Task statement |
The copy should hold only the line containing "Where should I click to: Select" and the lines after it through the end of the material, each exact, with no pictures.

Exercise data |
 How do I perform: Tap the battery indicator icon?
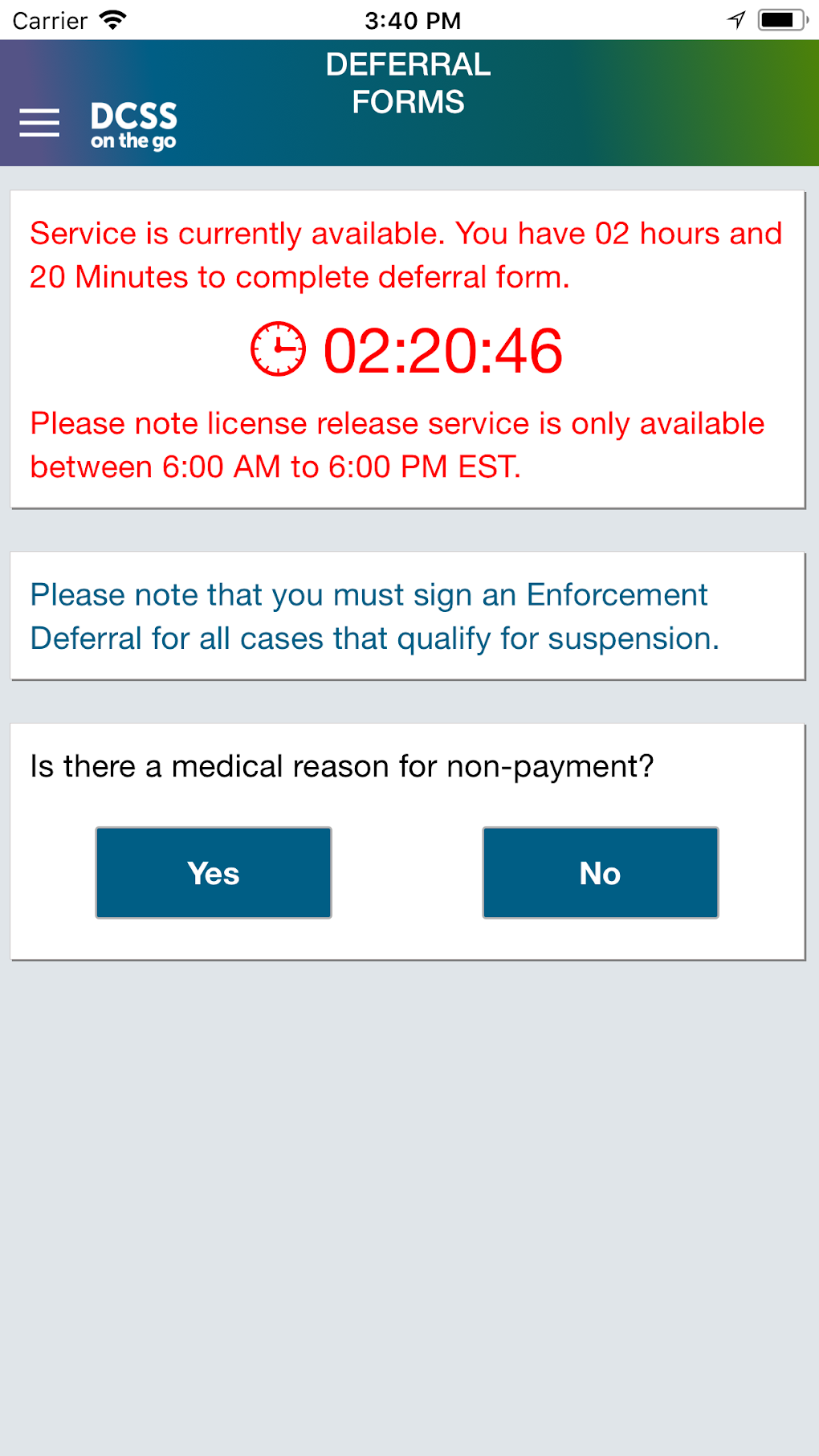[x=781, y=20]
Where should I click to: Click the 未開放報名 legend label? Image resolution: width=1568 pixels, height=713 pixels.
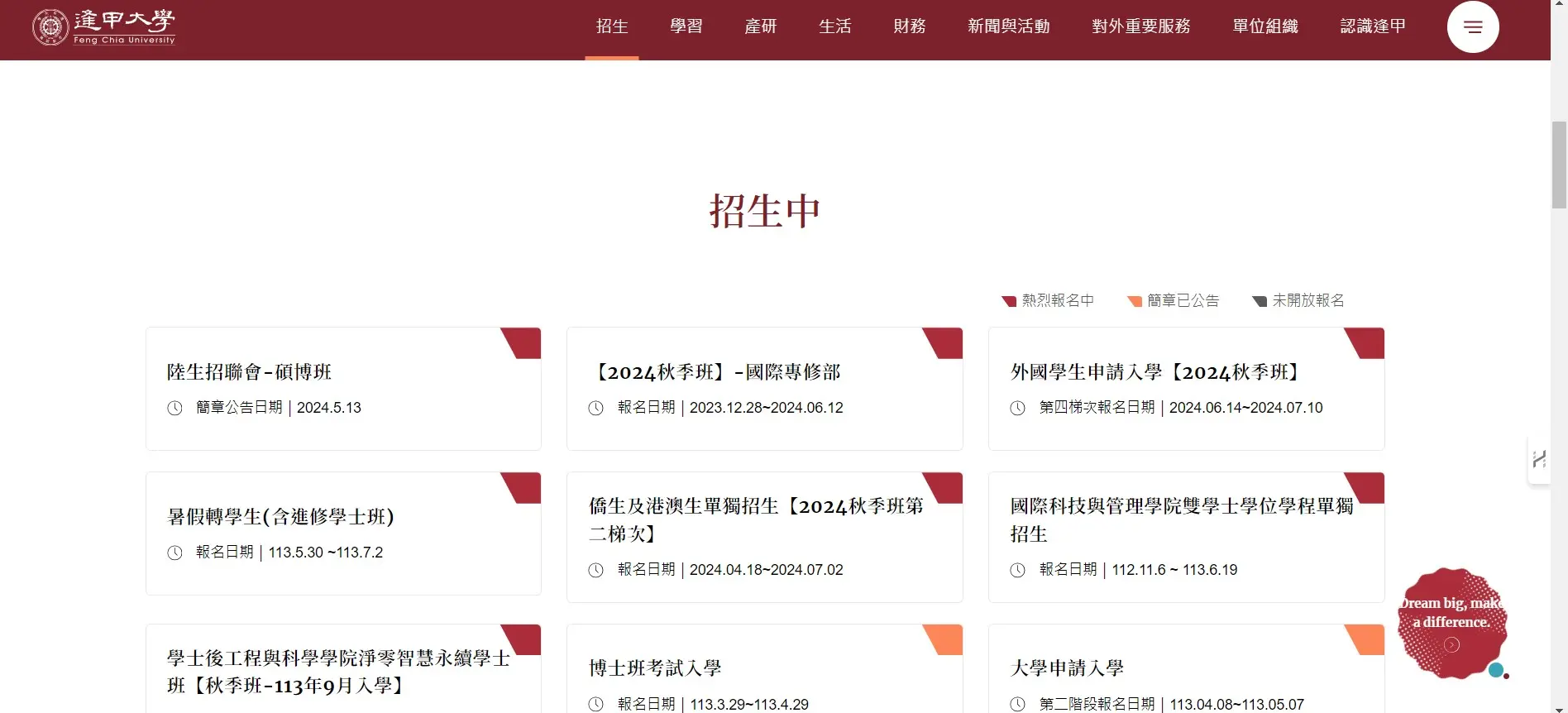(x=1307, y=300)
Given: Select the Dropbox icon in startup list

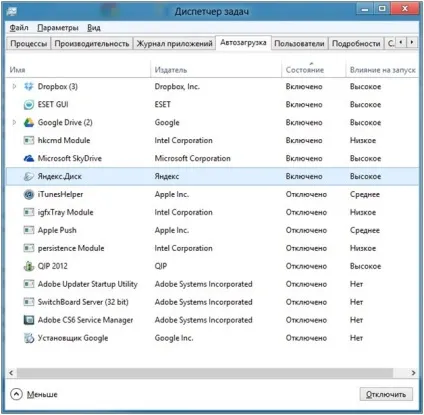Looking at the screenshot, I should pyautogui.click(x=29, y=87).

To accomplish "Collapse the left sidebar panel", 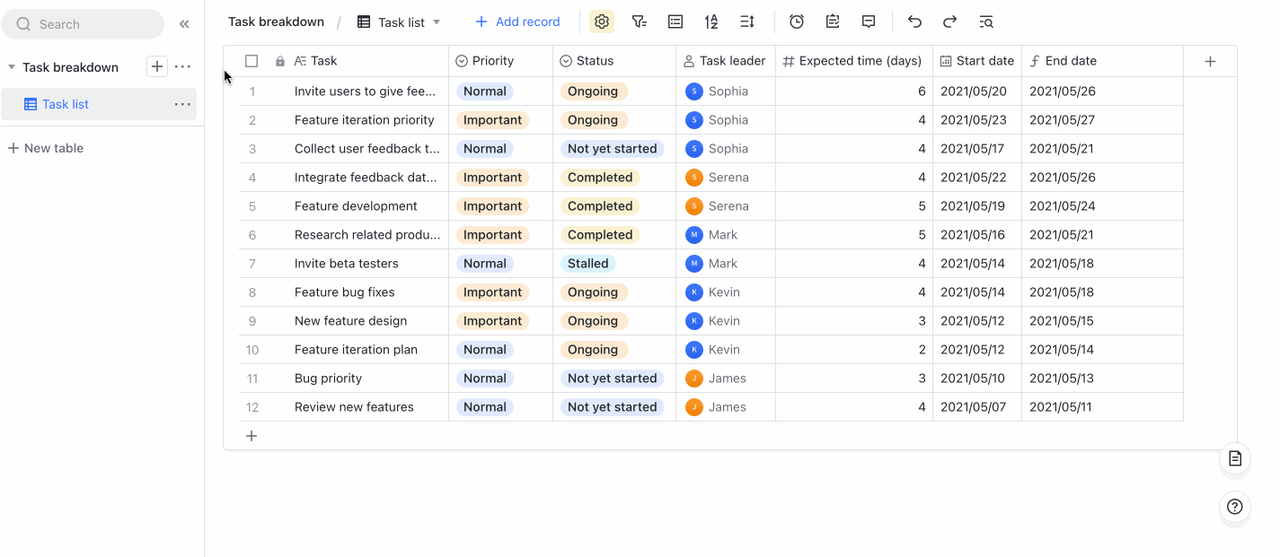I will point(184,24).
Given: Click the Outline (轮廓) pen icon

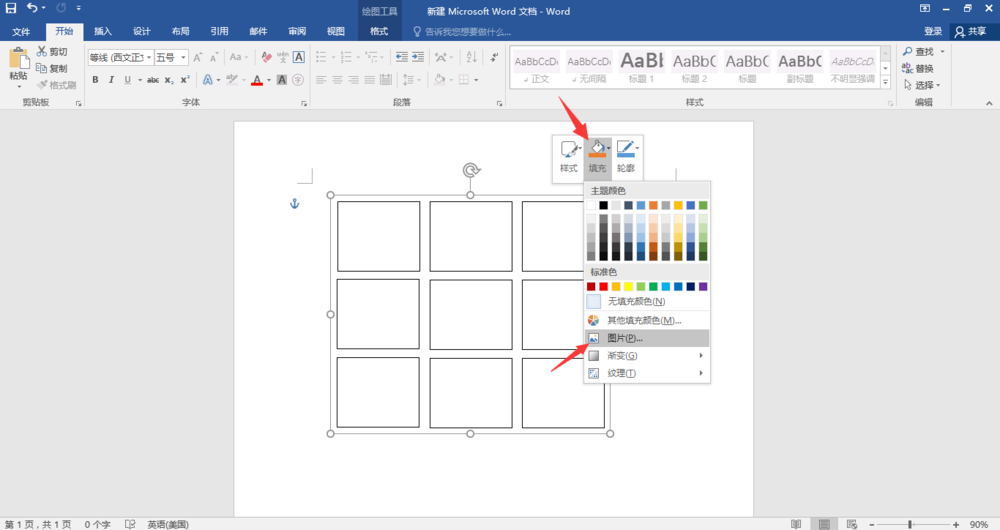Looking at the screenshot, I should point(625,150).
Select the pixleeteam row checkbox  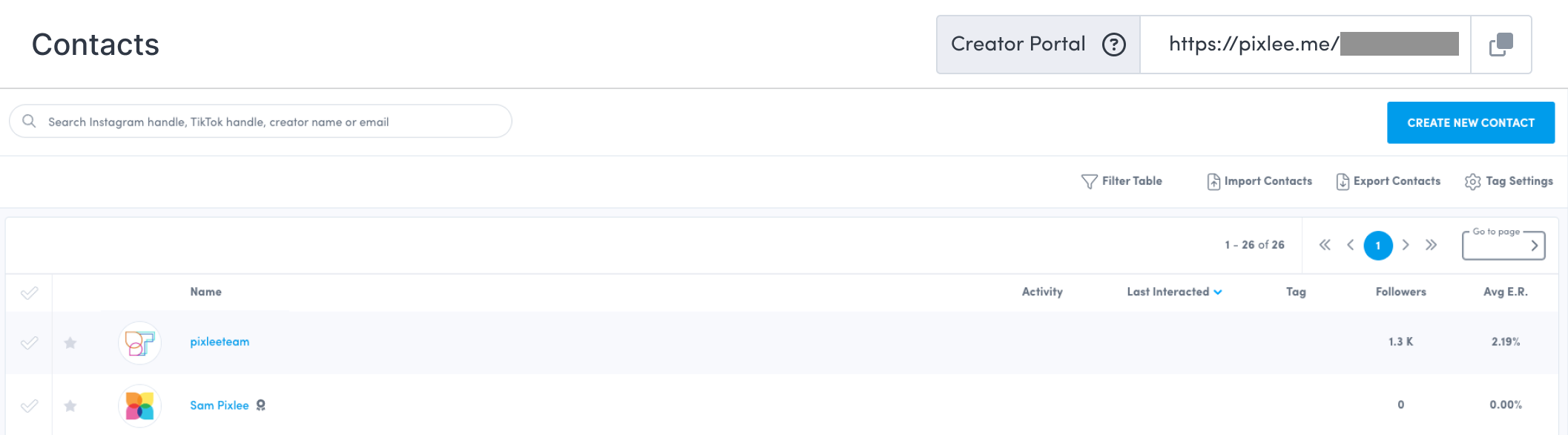(x=29, y=343)
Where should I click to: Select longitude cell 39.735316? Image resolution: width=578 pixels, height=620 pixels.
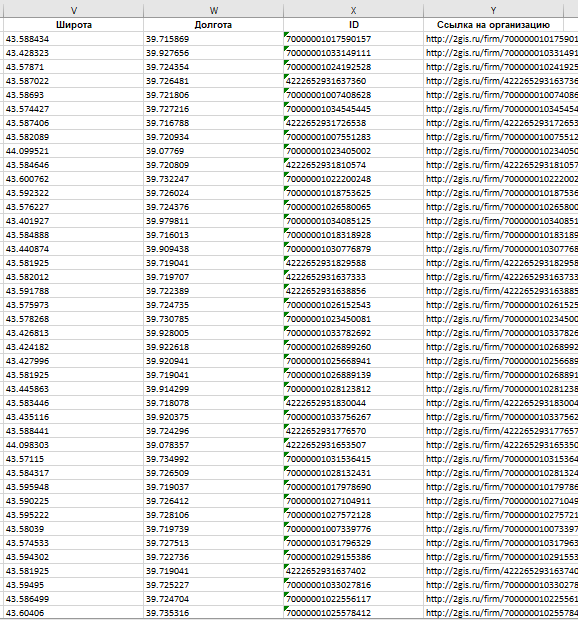click(x=213, y=613)
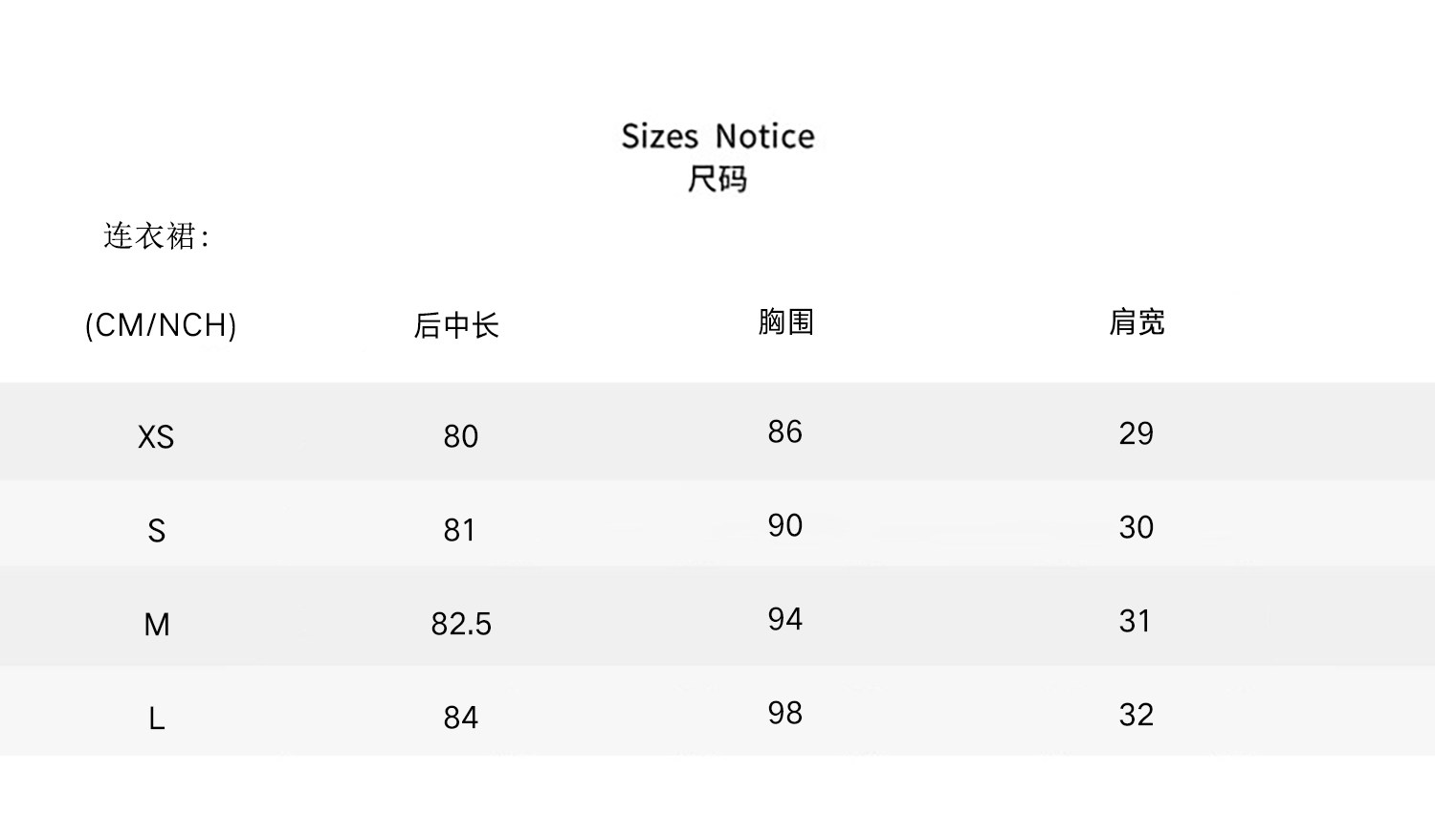Select the M bust value 94
The width and height of the screenshot is (1435, 840).
point(784,619)
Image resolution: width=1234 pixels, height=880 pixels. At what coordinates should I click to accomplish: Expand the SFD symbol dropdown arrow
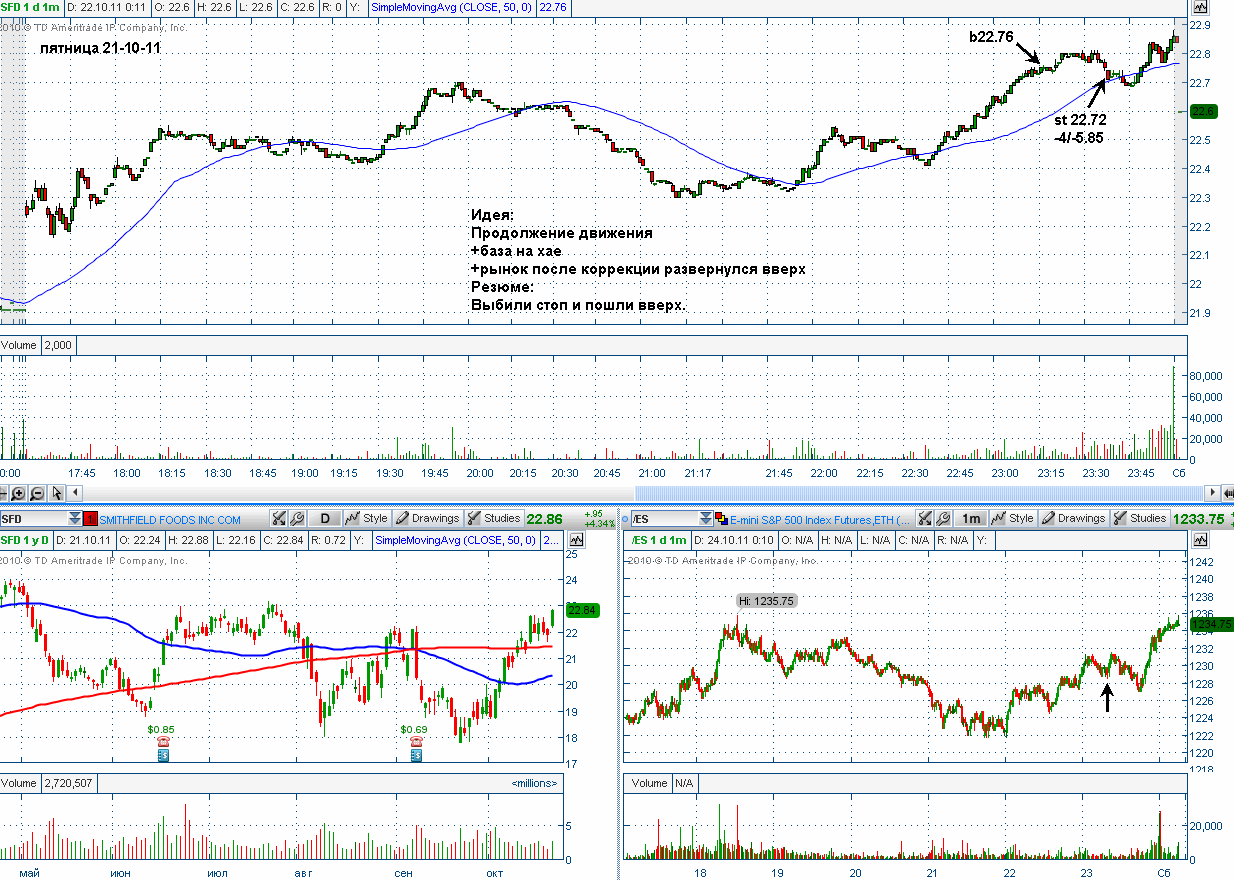pos(75,518)

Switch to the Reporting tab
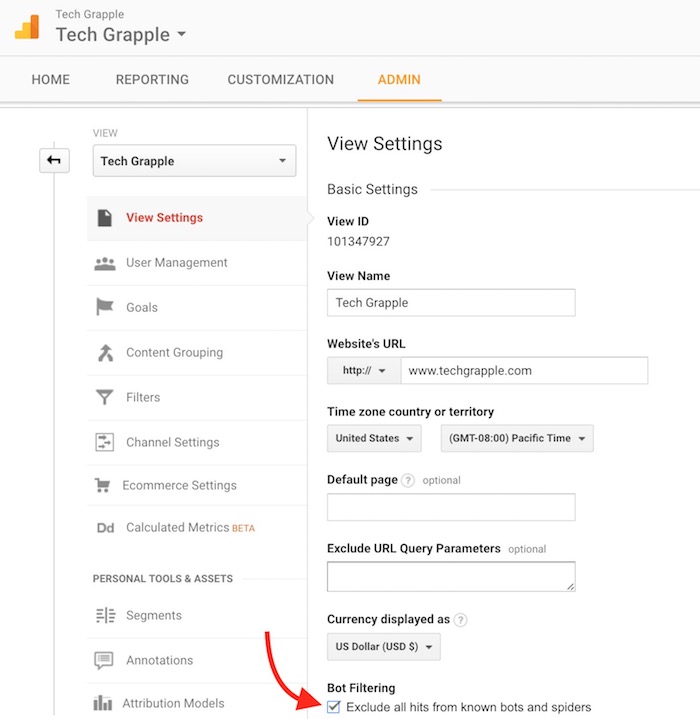(152, 80)
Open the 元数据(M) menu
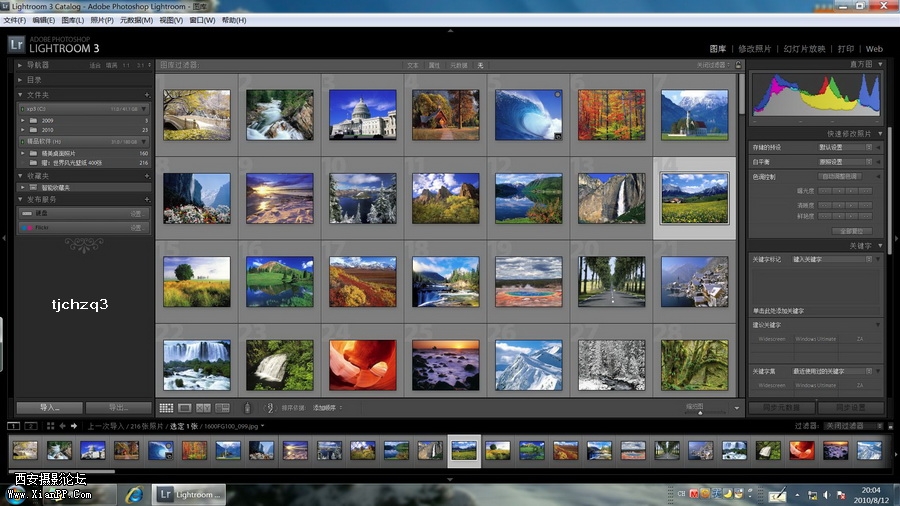The image size is (900, 506). tap(137, 20)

The completed task |
Where should I click to: Select longitude cell 39.735316? Image resolution: width=578 pixels, height=620 pixels.
click(x=213, y=613)
Select the M bust value 94
The width and height of the screenshot is (1435, 840).
point(784,619)
Image resolution: width=1234 pixels, height=880 pixels. At what coordinates should I click to accomplish: Expand the SFD symbol dropdown arrow
pos(75,518)

Switch to the Reporting tab
(152, 80)
Open the 元数据(M) menu
The image size is (900, 506). tap(137, 20)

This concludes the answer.